This weekend is traditionally one of the most dangerous and violent in the North, yet there will be Lambeg drums beating in Dublin's Phoenix Park. As the Orange marchers prepare to muster and the Drumcree stand-off continues, the President, Mrs McAleese, will be hosting entertainment in Aras an Uachtarain to mark the Twelfth of July, a milestone in Irish history according to a spokeswoman.
Some 130 guests, 85 per cent of them members of Orange Lodges in the Republic, will be at the Aras this evening to take some refreshment, view the Northern paintings of George Fleming, listen to Different Drums, a Northern group which plays everything from the Lambeg to the bodhran, to the Belfast Harp Orchestra and to Frank McGuinness reading from Observe the Sons of Ulster Marching Towards the Somme.

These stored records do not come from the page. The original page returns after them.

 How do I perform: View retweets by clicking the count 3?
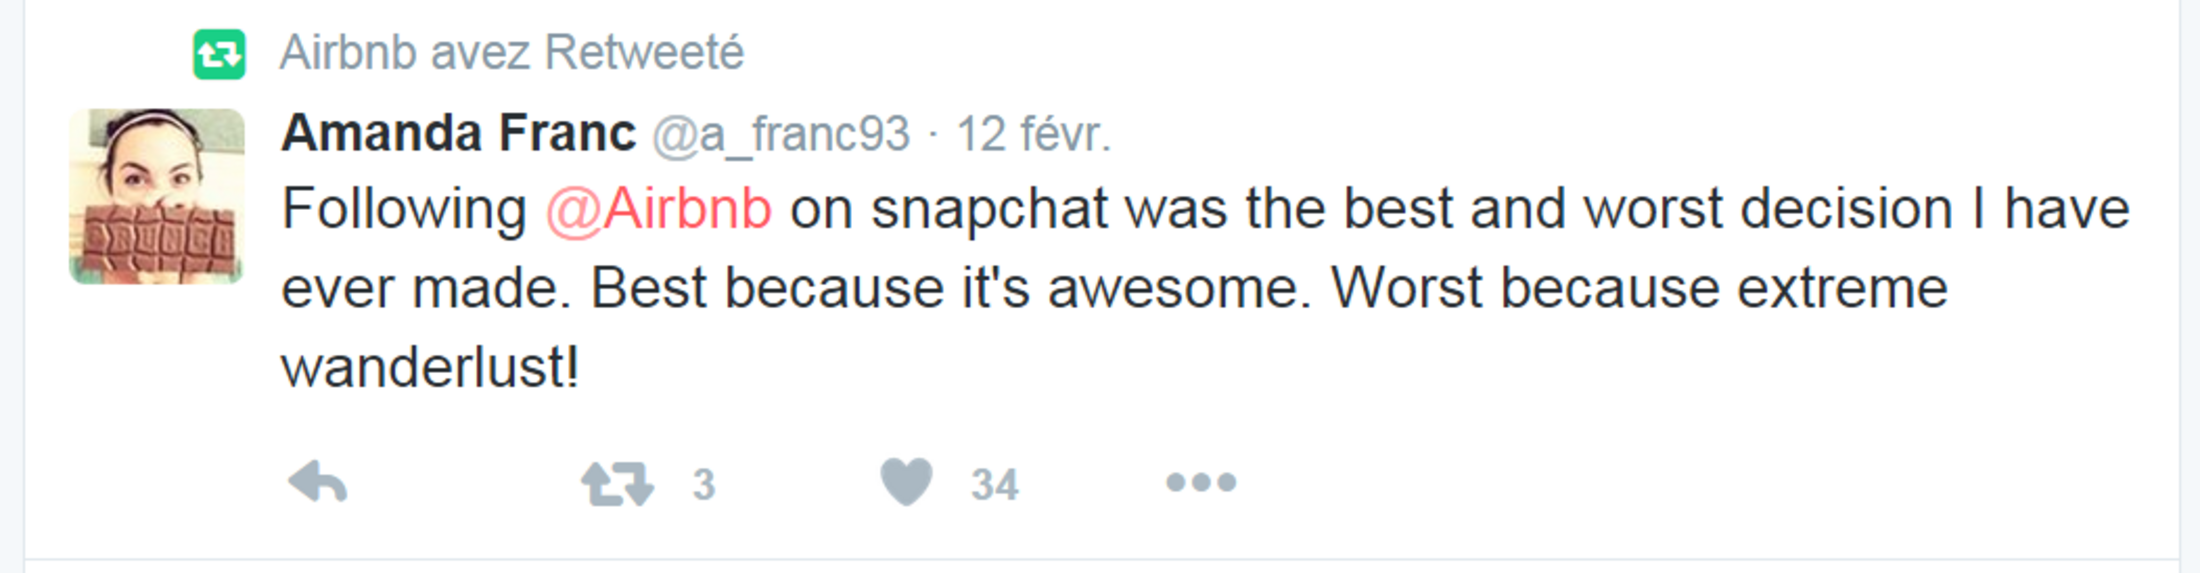704,485
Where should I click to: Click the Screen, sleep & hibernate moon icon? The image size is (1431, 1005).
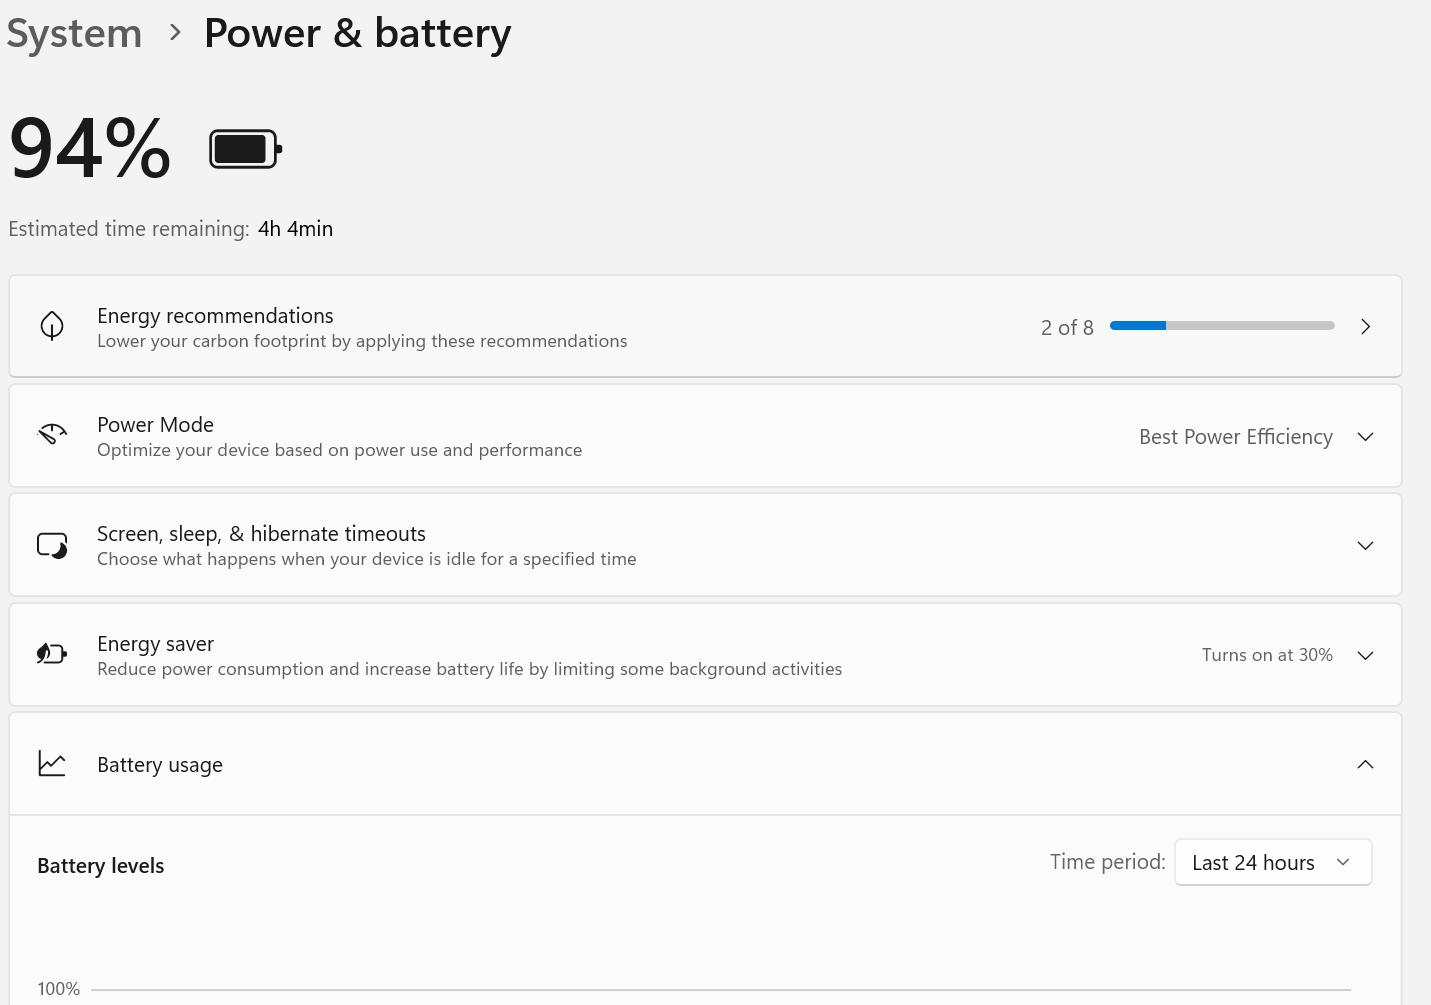(x=52, y=545)
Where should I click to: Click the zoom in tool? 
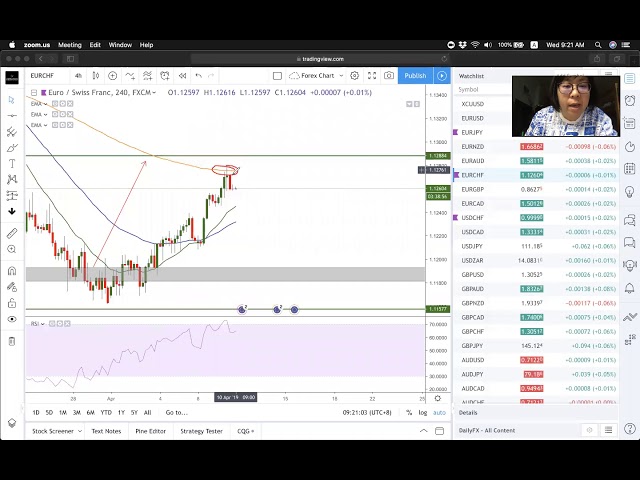pos(12,251)
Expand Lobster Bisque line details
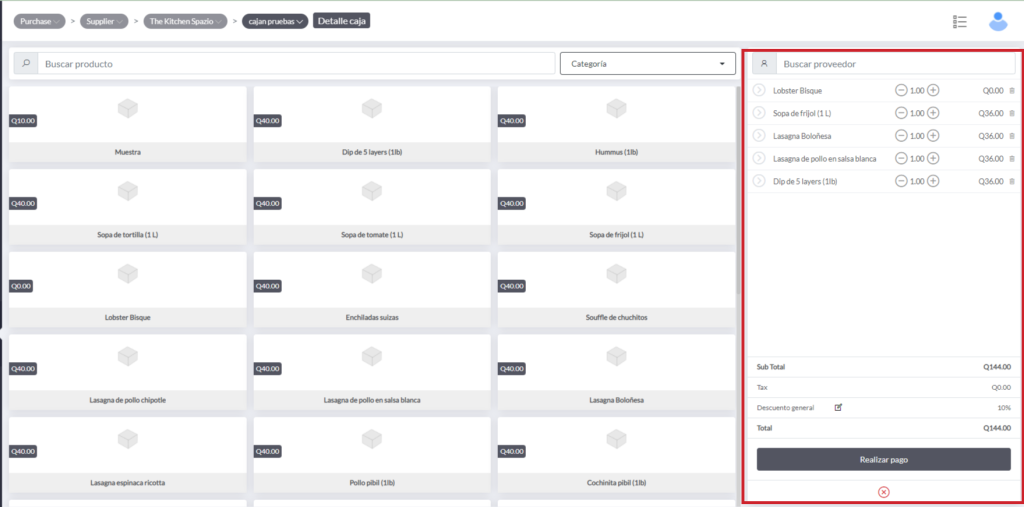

Other guests, in an evening designed to focus on Orangeism as part of the President's round of differing faiths, include those interested in British/Irish history as well as the Adelaide Hospital Association and the Ulster Heritage Council. There will be no politicians, from North or South, and it is unlikely any Orangemen will abandon the Drumcree siege to attend, There will be no bonfires. After that, for a complete change of culture, the President is off to the Munster hurling final in Thurles tomorrow.